I agree that evangelism should not distract from work; and if it does, it is stealing as you say. However, the workplace is filled with non-business related conversations about what workers are interested in. Conversations about faith that help someone understand colleagues’ relationships with God should no more be banned than their passion about their favorite baseball team. However, longer conversations about spiritual matters should be conducted over breaks, at lunch, or other free time.

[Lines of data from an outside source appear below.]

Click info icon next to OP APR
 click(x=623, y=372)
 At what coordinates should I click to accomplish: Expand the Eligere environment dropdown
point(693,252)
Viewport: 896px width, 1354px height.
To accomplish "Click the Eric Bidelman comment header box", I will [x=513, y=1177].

Concerning HR, you may not be aware that a number of major corporations are now embracing the positive effects of faith-based employee resources groups including Christian groups. A friend who is one of the leaders of the diversity movement in a 30,000-plus-employee, international corporation says this,

Some people might have predicted increased strife in a workplace when ‘religion’ has been made a permitted topic. But in fact, as a result of this ‘movement,’ great friendships are being forged among co-workers … The relationships of mutual trust that we forge at work with people who are ‘not like us’ carry great promise. Meaningful trust is made possible in an environment … which does not just tolerate faith, but welcomes it.

Why is open discussion of faith encouraged at his company? He goes on to explain,

For many people, it’s their religious conviction, more than any other factor, which defines their core identity and their reason for living and working. It is counterproductive to insist, in effect, that talented religious people must conceal the single characteristic of their lives which, to them, means the most. For them, faith is profoundly relevant to the workplace.

 2 and 3. You said  …evangelists are “violating Jesus’ Great Commandment,” to love your neighbor as you love yourself. 

The Great Commandment is actually “Love the Lord your God with all your heart and with all your soul and with all your mind.” “Love your neighbor” is the second greatest, according to Jesus. Nevertheless, it’s not per se disrespectful, to want someone to have a relationship with Jesus. If we take Jesus at his word, that he is “the way, the truth, and the life. No one comes to the Father except through me,” then the most unloving thing you could possibly do is to show no concern for a colleague’s spiritual welfare and refuse to speak up when appropriate.

 When you say “itching to evangelize them,” you’re back to your straw man argument. I admit, I hate to be around people that are trying to shove something down my throat. No argument there. But evangelism, in and of itself, does not imply that you are annoying, judging, or coercing someone.

4. You said that… evangelists are “being wildly condescending” and that evangelism is fueled by a feeling a superiority and that no one can become good enough friends in the workplace to know what a person really believes and what their beliefs mean to him or her.

You’re assuming that you can’t take time to become friends and know a colleague’s convictions and beliefs. Actually, we often know the people we work with very well, by the sheer amount of time we spend with them and the natural conversations that take place when we discuss matters important to us. But if we don’t take time to know a colleague, what they believe, and whether they might be on their spiritual journey, then I agree, we really aren’t respecting them. But this doesn’t have to be the case. The workplace offers an incredible opportunity to get to know people well, know how to respond to their spiritual interests—or not—and help them take a step closer to a relationship with Christ at their own pace, without being pushy.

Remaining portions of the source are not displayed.